COS’È LA PET THERAPY
La pet therapy e la pet visiting sono pratiche che mirano a supportare dal punto di vista psicologico la persona malata all’interno della struttura ospedaliera o la persona che risiede all’interno di strutture sanitarie.
La pet therapy fu definita per la prima volta dallo psicoterapeuta Boris Levinson intorno agli anni Sessanta; egli si rese conto in maniera casuale come la presenza del proprio cane portasse benefici, sia a livello psicologico che comportamentale, ad un suo piccolo paziente autistico. Da questa esperienza Levinson decise di effettuare ricerche e sperimentazioni approfondendo l’argomento.
In Italia si iniziò a parlarne negli anni Ottanta in varie conferenze mediche, ma fino al 2000 non si arrivò ad avere dei documenti ufficiali che ne illustrassero i principi.
Nel nostro Paese, a differenza di altri, è una pratica ancora oggi non del tutto sviluppata. Inizialmente ha preso molto campo soprattutto nel Nord Italia, ma adesso possiamo notare che si è sviluppata anche in altre regioni. Nella realtà toscana la pet therapy ha visto la sua nascita in particolare all’interno dell’ospedale pediatrico Meyer, dove viene già attuata da molti anni portando ottimi risultati. Nella fase iniziale agli animali era riservato uno spazio preciso all’interno dell’ospedale dove potevano entrare in contatto con i bambini, oggi invece ha subito alcuni sviluppi ed ora gli animali sono accompagnati direttamente al letto del bambino malato. Inoltre, da poco tempo, è entrata a far parte anche nell’ospedale Careggi di Firenze e negli ospedali di Pisa e Lucca.
La pet visiting mira invece a favorire la continuità relazionale fra il paziente ricoverato ed il proprio animale d’affezione. Dopo la delibera della Regione Toscana (2014) questa pratica è stata messa in atto all’interno dell’ospedale fiorentino Santa Maria Nuova ed in alcuni Hospice della zona. Questo progetto verrà poi esteso agli ospedali di Pistoia e Prato.

PET THERAPY NEL CORSO DELLA STORIA
Le proprietà terapeutiche attribuite agli animali hanno origini molto antiche. Già nell’era preclassica era presente il culto animista, cioè pratiche religiose in cui venivano attribuite caratteristiche divine o sovrannaturali ad esseri materiali fra cui gli animali. Questa pratica è riscontrabile attraverso le raffigurazioni dell’epoca dove le divinità erano rappresentate con parti del corpo di animali oppure affiancati ad essi. Il dio babilonese Marduk era raffigurato con metà corpo di drago e metà di serpente e veniva celebrato come dio della saggezza, del consiglio e della guarigione.

(Dati di grounding su screenshot)
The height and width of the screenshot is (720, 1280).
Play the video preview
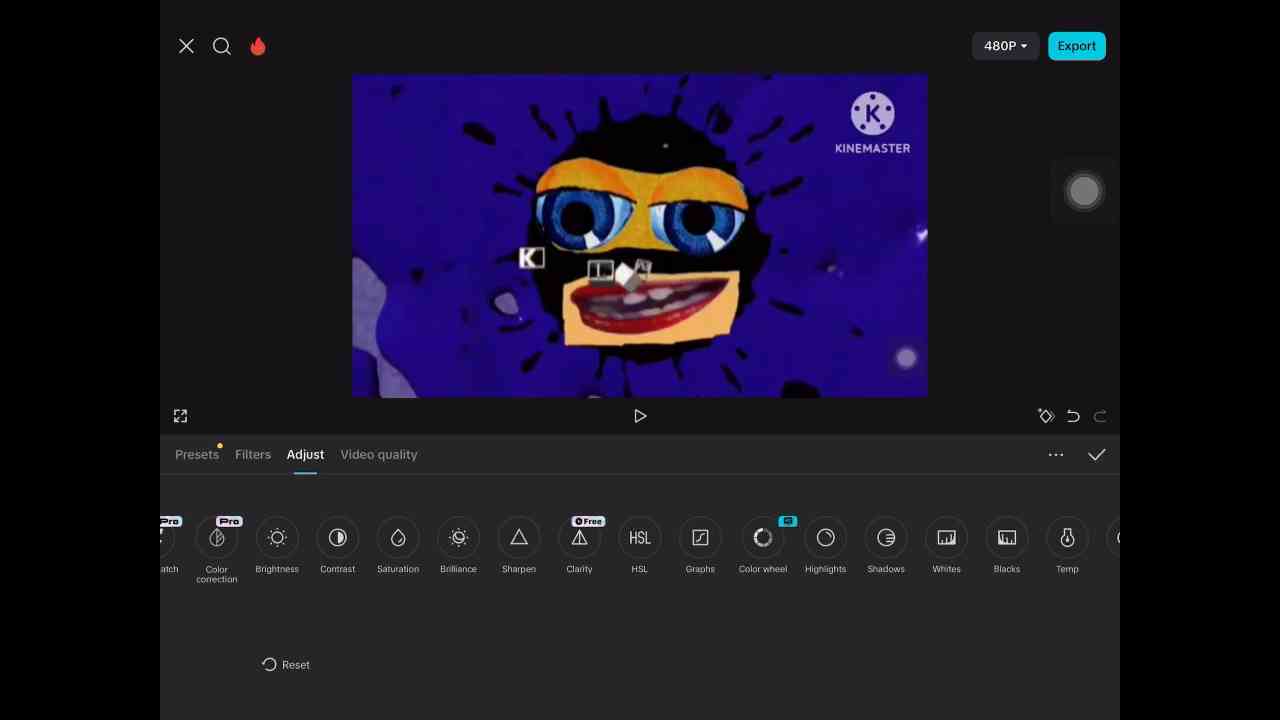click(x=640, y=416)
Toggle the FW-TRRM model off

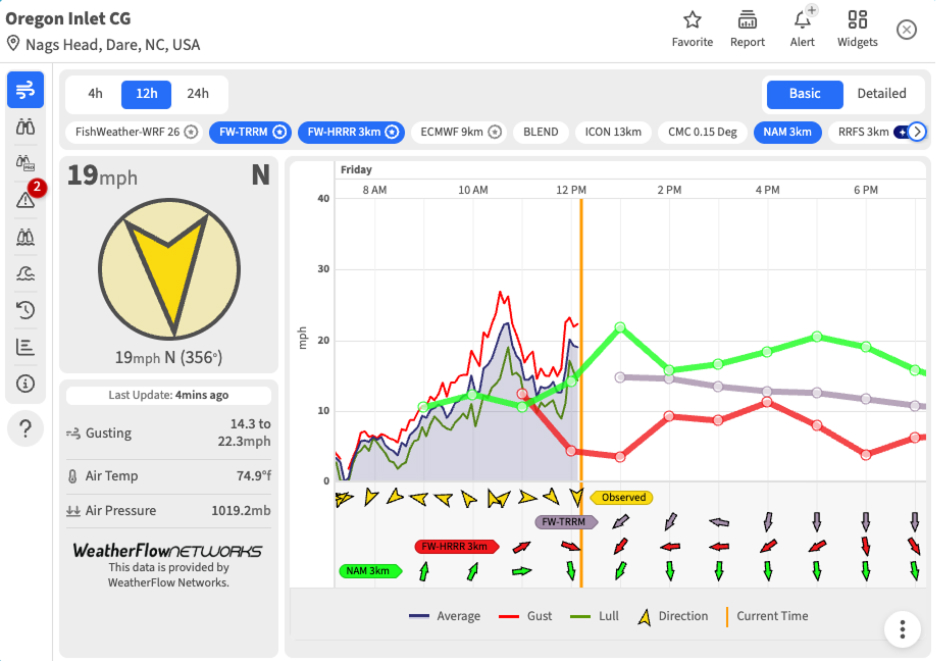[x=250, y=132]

- CONSEGNA -
Secondo l'estratto sulla pet therapy, in quale ospedale è nata la pet therapy in Toscana? I record sono materiale a sé, distinto dall'estratto.

- RISPOSTA SCRITTA -
Nell'ospedale pediatrico Meyer.